1945’ten sonra sömürgeciliğinin kalkmaya başlamasıyla BM’nin öncülüğündeki birçok sözleşmede UKKTH’ne vurgu yapıldığını söyleyen Miley, “ama halklar kimdir? Bu halk derken kimi kastediyor?” sorularını sordu.

Uluslararası Hukuk’ta iki yol olduğunu belirten Miley, şöyle devam etti:

“Birincisi Sömürgelerin özgürleştirilmesi ve merkezi güçlerin egemenliğinden çıkarılmasıdır. Ulusal bir grup, eğer iktidarda yer alamıyorlarsa bu da bir sorundur. Uluslararası hukukta toprak bütünlüğünden söz edilirken, UKKTH dışlanabiliyor.”

Öcalan’ın görüşlerine bakıldığında UKKTH’nin mevcut olandan daha oldukça ileri bir konumda olduğuna vurgu yapan Miley, daha sonra ABD’nin bağımsızlık deklarasyonuna değindi.

ABD’nin bağımsızlık deklarasyonunda etnik temel olmadığını söyleyen Miley, “orada bakın bir İngiliz bayrağı görülüyor. Burada ayrıca kendini yönetme özgürlüğüne ve ayrılma hakkına saygı göstermeyi kapsıyor. Ayrılma hakkı uzun süreli sistematik bir sömürünün sonucunda kullanılmalı deniyor. Öcalan’ın da yaptığı bu. UKKTH’ni kullanarak, daha da geriye giderek, ulusların kendi kendini yönetmesi hakkına gelmiştir” yorumunda bulundu.

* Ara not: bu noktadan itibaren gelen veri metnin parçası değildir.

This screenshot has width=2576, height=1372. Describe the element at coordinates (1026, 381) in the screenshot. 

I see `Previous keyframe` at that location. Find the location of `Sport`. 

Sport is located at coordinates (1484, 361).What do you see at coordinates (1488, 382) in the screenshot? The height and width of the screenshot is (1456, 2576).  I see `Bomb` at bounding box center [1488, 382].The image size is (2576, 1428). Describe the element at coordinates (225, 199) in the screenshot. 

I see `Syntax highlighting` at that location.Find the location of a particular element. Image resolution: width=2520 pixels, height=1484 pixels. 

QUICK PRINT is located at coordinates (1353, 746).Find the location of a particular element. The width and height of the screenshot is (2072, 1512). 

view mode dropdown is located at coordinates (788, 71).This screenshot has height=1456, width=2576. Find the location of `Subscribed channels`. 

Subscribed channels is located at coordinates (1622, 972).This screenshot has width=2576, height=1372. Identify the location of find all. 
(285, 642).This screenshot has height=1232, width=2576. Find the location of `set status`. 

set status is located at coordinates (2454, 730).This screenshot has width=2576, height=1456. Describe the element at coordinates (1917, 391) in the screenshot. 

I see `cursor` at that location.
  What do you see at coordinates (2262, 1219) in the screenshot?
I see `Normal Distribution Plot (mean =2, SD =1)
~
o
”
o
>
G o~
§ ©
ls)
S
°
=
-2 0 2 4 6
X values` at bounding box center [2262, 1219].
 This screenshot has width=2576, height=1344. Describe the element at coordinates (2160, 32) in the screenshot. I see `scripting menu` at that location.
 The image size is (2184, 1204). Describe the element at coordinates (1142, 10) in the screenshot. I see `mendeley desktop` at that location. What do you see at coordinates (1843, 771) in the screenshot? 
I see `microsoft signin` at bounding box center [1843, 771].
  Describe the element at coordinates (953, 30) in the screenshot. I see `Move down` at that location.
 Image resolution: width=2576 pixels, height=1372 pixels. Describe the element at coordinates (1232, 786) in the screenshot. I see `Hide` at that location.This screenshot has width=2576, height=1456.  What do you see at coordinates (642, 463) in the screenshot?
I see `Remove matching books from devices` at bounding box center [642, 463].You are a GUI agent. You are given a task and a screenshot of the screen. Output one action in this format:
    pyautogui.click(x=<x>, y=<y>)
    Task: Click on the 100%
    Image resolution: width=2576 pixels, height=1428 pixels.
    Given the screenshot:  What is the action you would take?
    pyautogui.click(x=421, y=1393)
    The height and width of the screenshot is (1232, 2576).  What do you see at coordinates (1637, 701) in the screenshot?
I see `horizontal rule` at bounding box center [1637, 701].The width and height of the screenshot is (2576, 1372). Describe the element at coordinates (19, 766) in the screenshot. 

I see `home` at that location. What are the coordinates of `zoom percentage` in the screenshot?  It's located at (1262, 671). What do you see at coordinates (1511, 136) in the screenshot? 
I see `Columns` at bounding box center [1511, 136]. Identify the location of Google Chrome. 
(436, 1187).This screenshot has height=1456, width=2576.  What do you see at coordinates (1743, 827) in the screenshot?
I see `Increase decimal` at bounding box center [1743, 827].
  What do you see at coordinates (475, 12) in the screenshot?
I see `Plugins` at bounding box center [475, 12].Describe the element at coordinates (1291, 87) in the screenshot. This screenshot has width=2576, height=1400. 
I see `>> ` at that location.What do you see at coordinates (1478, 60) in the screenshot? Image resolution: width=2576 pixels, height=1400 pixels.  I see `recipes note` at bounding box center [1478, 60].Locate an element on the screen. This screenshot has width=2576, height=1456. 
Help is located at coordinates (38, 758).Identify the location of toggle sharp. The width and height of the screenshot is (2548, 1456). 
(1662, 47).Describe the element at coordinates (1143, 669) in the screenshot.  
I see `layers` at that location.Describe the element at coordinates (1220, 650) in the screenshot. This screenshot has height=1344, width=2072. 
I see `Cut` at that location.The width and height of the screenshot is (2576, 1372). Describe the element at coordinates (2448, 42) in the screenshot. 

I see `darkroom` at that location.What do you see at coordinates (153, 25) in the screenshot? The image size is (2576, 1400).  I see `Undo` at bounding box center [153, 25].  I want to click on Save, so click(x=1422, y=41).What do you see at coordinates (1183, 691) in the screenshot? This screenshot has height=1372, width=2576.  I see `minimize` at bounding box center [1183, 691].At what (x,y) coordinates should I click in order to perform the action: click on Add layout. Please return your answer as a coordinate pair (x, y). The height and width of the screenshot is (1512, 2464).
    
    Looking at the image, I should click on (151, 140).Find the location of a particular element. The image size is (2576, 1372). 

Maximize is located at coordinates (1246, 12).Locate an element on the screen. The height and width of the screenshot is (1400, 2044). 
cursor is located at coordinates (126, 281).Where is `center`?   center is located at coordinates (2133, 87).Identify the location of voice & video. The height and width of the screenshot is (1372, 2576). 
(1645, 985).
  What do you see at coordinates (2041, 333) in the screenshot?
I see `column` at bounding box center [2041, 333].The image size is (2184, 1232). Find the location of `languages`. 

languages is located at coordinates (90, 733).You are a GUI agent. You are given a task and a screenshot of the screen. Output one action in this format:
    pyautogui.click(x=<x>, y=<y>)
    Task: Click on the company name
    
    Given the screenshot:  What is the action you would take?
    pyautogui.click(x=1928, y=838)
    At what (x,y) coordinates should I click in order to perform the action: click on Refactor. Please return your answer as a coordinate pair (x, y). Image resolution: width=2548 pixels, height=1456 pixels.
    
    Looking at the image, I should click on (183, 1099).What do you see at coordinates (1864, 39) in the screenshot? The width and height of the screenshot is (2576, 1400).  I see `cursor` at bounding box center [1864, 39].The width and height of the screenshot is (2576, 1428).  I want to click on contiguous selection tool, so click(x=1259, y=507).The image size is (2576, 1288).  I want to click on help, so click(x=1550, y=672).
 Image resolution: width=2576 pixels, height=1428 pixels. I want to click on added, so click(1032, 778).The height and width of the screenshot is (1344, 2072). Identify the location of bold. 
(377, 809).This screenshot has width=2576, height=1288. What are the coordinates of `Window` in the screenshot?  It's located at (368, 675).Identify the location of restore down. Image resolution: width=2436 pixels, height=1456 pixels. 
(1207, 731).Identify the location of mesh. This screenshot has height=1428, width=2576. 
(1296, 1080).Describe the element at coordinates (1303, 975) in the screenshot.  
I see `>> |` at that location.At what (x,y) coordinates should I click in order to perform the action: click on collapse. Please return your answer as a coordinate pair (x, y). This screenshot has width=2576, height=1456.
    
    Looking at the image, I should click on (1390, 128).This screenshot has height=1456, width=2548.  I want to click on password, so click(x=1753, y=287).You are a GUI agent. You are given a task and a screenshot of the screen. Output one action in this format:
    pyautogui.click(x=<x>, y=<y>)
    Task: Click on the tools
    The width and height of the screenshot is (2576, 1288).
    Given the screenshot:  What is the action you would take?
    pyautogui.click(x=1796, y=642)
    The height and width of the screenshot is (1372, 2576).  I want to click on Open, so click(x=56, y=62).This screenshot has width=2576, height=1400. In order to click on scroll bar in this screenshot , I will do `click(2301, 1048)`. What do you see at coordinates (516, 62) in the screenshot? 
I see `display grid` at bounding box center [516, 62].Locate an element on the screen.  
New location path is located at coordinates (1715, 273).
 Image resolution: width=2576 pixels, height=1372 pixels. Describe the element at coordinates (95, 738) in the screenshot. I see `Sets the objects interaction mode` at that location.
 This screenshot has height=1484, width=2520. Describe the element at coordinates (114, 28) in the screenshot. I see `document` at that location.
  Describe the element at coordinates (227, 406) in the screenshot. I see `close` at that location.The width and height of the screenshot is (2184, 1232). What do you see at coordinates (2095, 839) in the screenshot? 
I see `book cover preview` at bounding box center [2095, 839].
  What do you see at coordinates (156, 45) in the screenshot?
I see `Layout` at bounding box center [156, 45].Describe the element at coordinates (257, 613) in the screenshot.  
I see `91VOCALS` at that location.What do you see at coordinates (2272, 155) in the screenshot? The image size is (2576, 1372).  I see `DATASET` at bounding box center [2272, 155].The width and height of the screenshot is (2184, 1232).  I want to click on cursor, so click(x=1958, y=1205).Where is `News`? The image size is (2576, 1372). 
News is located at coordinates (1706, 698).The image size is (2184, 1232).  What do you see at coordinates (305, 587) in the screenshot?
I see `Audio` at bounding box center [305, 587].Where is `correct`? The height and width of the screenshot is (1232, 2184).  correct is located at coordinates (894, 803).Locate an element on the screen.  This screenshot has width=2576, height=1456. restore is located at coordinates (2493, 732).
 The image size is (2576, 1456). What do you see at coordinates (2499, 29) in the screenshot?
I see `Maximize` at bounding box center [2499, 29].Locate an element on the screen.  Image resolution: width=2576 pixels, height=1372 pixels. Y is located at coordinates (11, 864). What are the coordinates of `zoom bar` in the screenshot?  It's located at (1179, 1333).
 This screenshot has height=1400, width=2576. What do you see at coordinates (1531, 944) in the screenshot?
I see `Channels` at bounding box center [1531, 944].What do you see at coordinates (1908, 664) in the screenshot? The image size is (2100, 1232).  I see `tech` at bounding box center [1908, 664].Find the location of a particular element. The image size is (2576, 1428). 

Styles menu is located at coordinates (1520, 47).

Miley sonra şöyle devam etti: “Sol cenahın bu konuda yorum yaptığını görüyoruz. Egaliter-dayanışma prensibi ile de çatışmaktadır. Köyler, şehirler veya ülkeler grupları ayrılmak istiyorlarsa, bu hakkın kullanılmasına saygı gösterilmesi gerekmektedir. Bir defalık referanduma gidilmesi, kanun değişiminde halka gidilmesi de doğrudan siyasetin gereğidir.”

Öcalan’ın tespitleri UKKTH’nin bağımsızlık hakkıyla uyumuna yönelik konuşan Miley, PKK’nin ulusların geniş kapsamlı temel haklarını kullanmasını talep ederek ortaya çıktığını kaydetti. Irak’ta Kürt devleti oluşmasının İran ve Türkiye’de de etkisinin olacağını, İsrail-Filistin benzeri çatışmaların ortaya çıkacağını ve Fars-Türk ve Arap milliyetçiliklerinin kışkırtılmasının gündeme geleceğini de vurguladı.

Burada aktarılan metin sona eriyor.